JAKARTA, (Panjimas.com) – Menyikapi atas ramainya pemberitaan tentang penangkapan orang orang yang melakukan penyebaran berita bohong (hoax) dan ujaran kebencian akhir akhir ini. Wakil Ketua DPR RI Korpolkam, Dr. Fadli Zon, M.Sc pun angkat bicara. Melalui pesan tertulisnya.
“Saya perihatin atas sejumlah penangkapan yang terjadi belakangan ini. Saya menyimak, kurang dari dua bulan sejak menginjak tahun 2018, Penyidik Direktorat Tindak Pidana Siber Bareskrim Polri telah menangkap 18 tersangka kasus penyebaran berita bohong (hoax) dan ujaran kebencian (hate speech). Dari jumlah itu, 12 di antaranya ditangkap sepanjang bulan Februari ini. Meski menyetujui jika berita bohong dan ujaran kebencian harus dilawan, sesuai ketentuan undang-undang yang berlaku, namun saya tetap prihatin dan menyesalkan atas kejadian tersebut,” ujar Fadli Zon, Jumat (23/2).
Dirinya juga mengatakan bahwa di tengah masyarakat majemuk, ‘hoax’ dan ujaran kebencian memang harus diberantas, karena bisa merusak kerukunan dan kohesi sosial. Tapi ia juga ingin mengingatkan Polri agar membedakan antara ‘hoax’, ujaran kebencian, dengan delik pidana lainnya, seperti pencemaran nama baik dan penghinaan. Jangan sampai delik-delik itu dicampuradukan.

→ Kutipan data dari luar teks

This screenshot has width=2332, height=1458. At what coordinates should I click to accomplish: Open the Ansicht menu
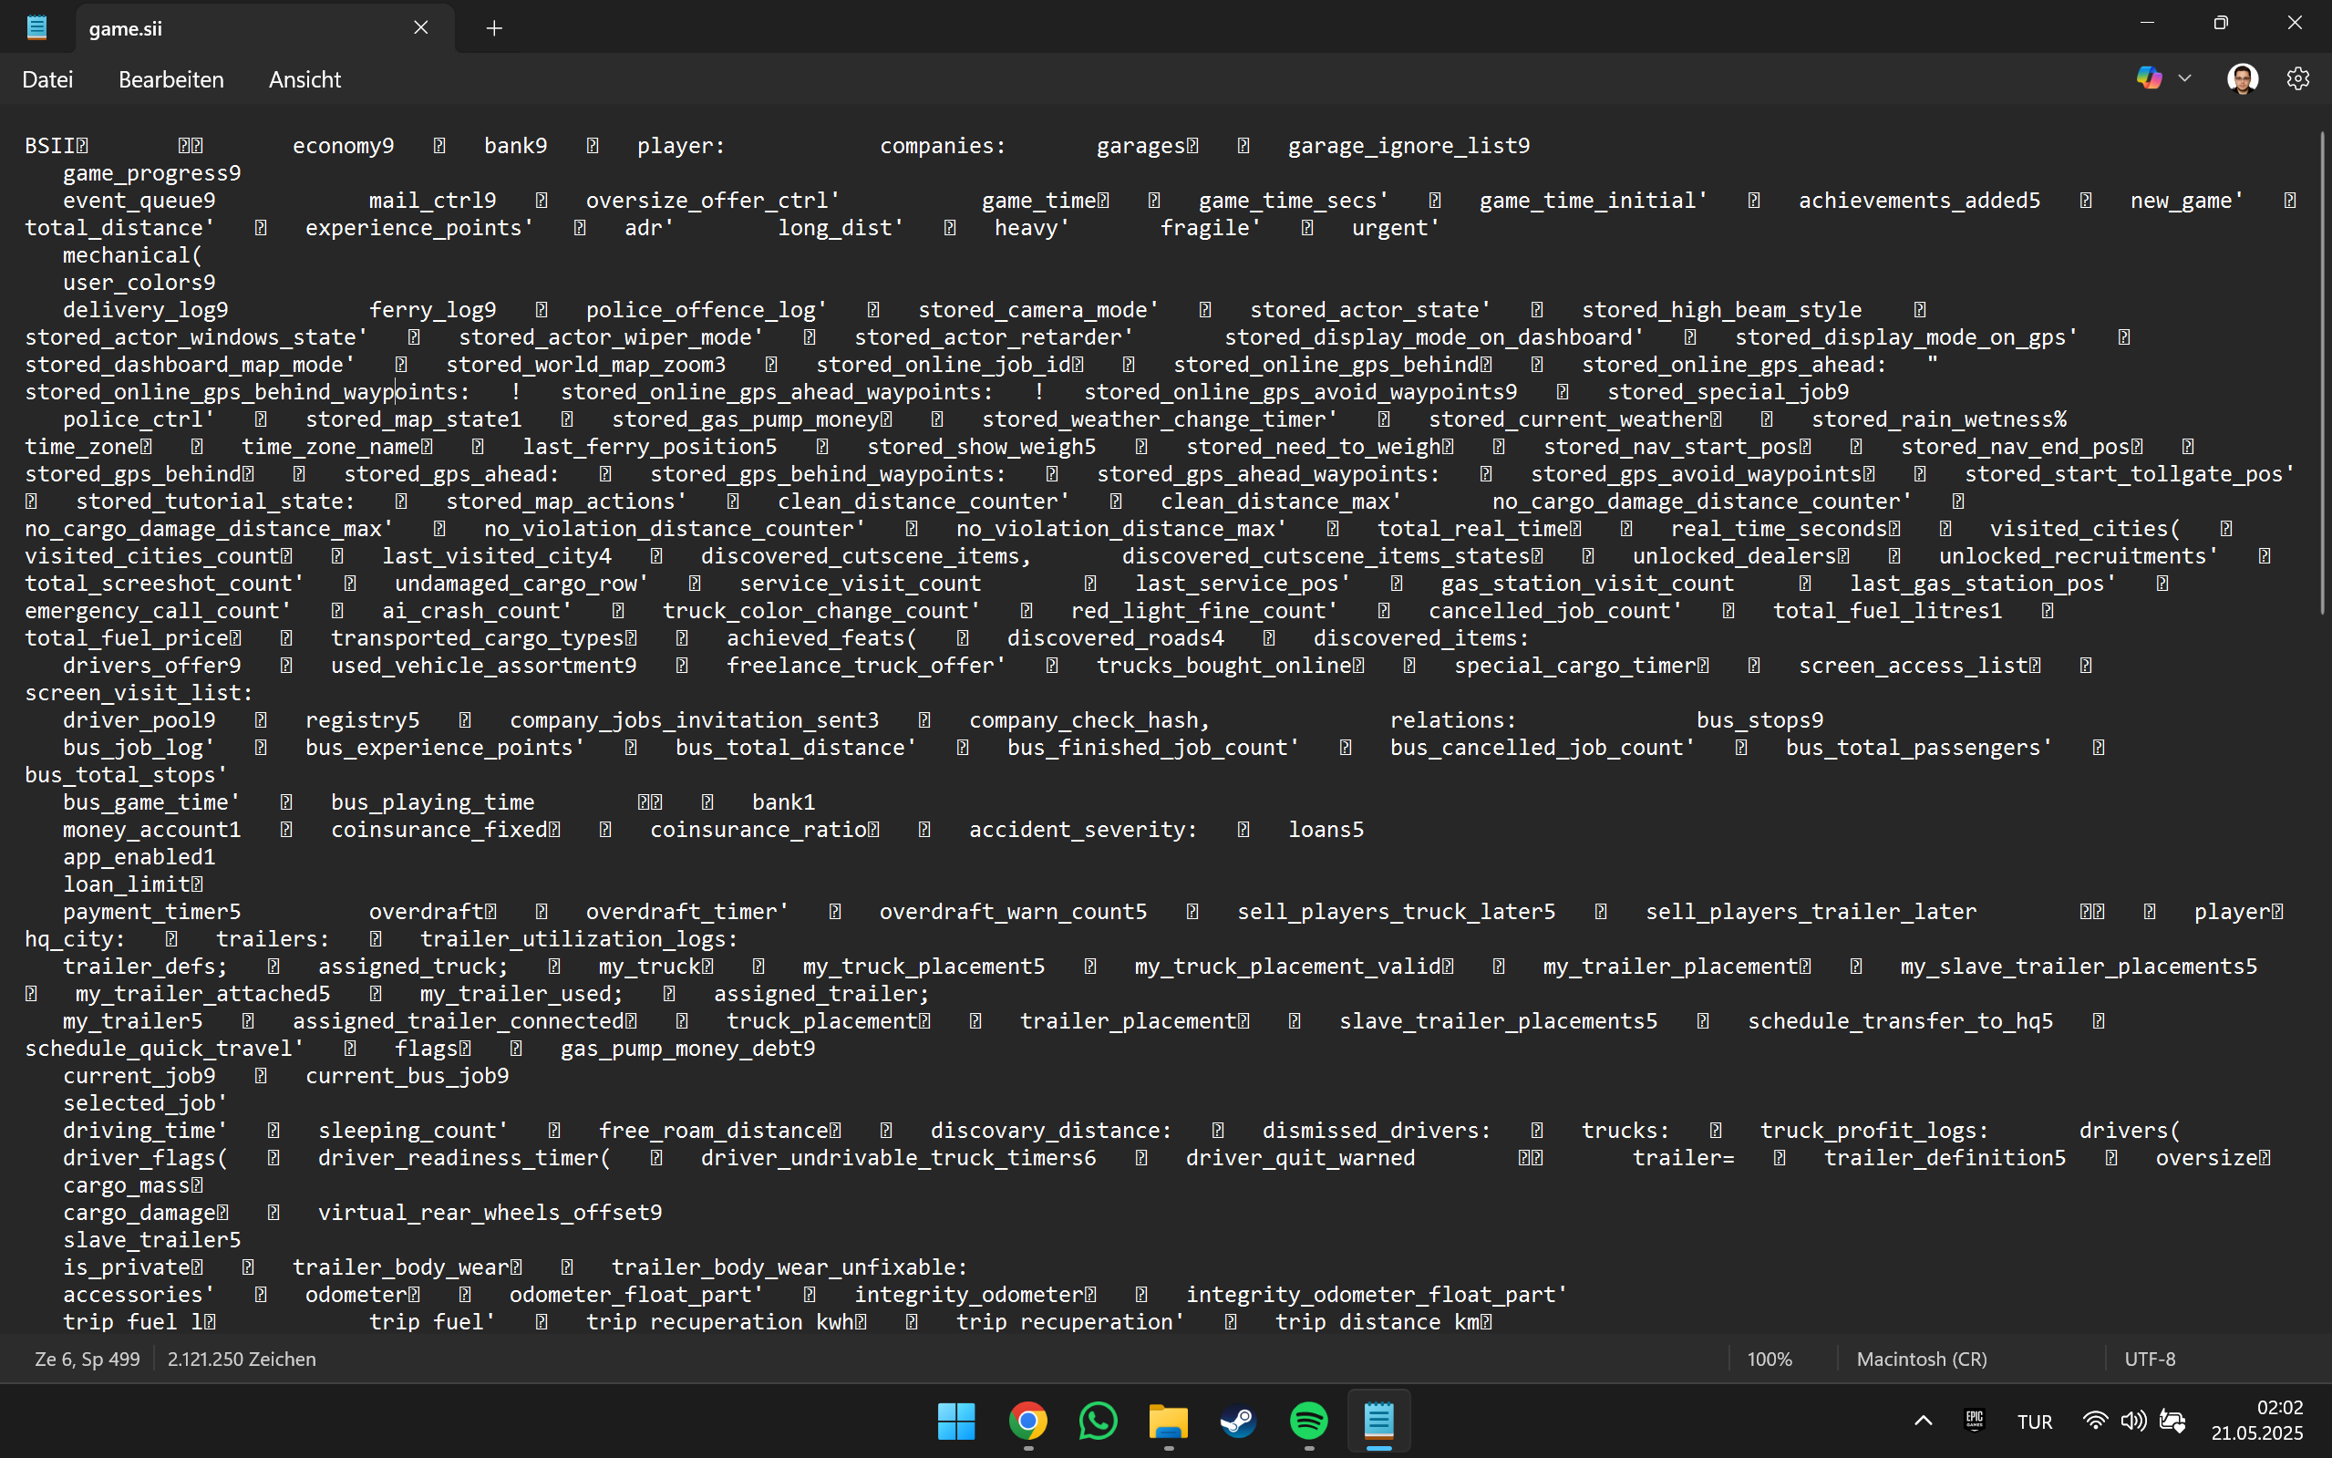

“Peringatan ini harus disampaikan karena penghinaan dan pencemaran nama baik adalah delik aduan, bukan delik pidana umum. Sehingga, Polri tidak boleh melakukan penangkapan begitu saja jika tidak ada pelapornya. Jangan sampai karena yang menjadi korban penghinaan atau pencemaran nama baik tadi adalah elite penguasa, atau elite pendukungnya, misalnya, polisi jadi responsif dan langsung main tangkap saja. Ini harus sama-sama kita koreksi dan awasi,” tutur Waketum DPP Partai Gerindra itu.
Sesuai ketentuan perundangan, beda dengan ujaran kebencian yang bersifat publik dan tanpa aduan, maka yang namanya pencemaran nama baik dan penghinaan adalah kejahatan yang sifatnya individual dan deliknya masuk ke dalam delik aduan. “Seperti yang sudah sering saya sampaikan, keduanya tak boleh dicampuradukan,” ujarnya.
Sebab menurutnya jika hal itu dicampuradukkan, maka akan ada potensi terjadinya pembungkaman kebebasan berekspresi. Sebuah pernyataan yang sebenarnya berisi kritik terhadap seorang pejabat pemerintah, misalnya, jika dianggap sebagai ujaran kebencian maka pelakunya bisa langsung ditangkap begitu saja. “Ini bisa berbahaya bagi iklim demokrasi. Kita tentu tak ingin hal semacam itu terjadi,” katanya lagi.
Fadli juga melakukan sebuah perbandingan, tahun lalu ada sebuah akun media sosial menyebarkan ancaman ‘pembunuhan’ kepada dirinya dan sejumlah nama lain. Apapun motifnya, ancaman semacam itu mestinya masuk ranah pidana umum. Tanpa perlu dilaporkan, polisi bisa langsung memprosesnya.
“Tapi bahkan sesudah saya laporkan sekalipun, dan sudah hampir setahun berlalu, hingga kini kasus itu tidak ada tindak lanjutnya dari kepolisian. Di sisi lain, meskipun saya tidak pernah mendengar ada laporannya, karena terkait dengan pencemaran nama sejumlah elite pendukung pemerintah, misalnya, para pelakunya kemarin cepat sekali ditangkap oleh aparat kepolisian,” bebernya.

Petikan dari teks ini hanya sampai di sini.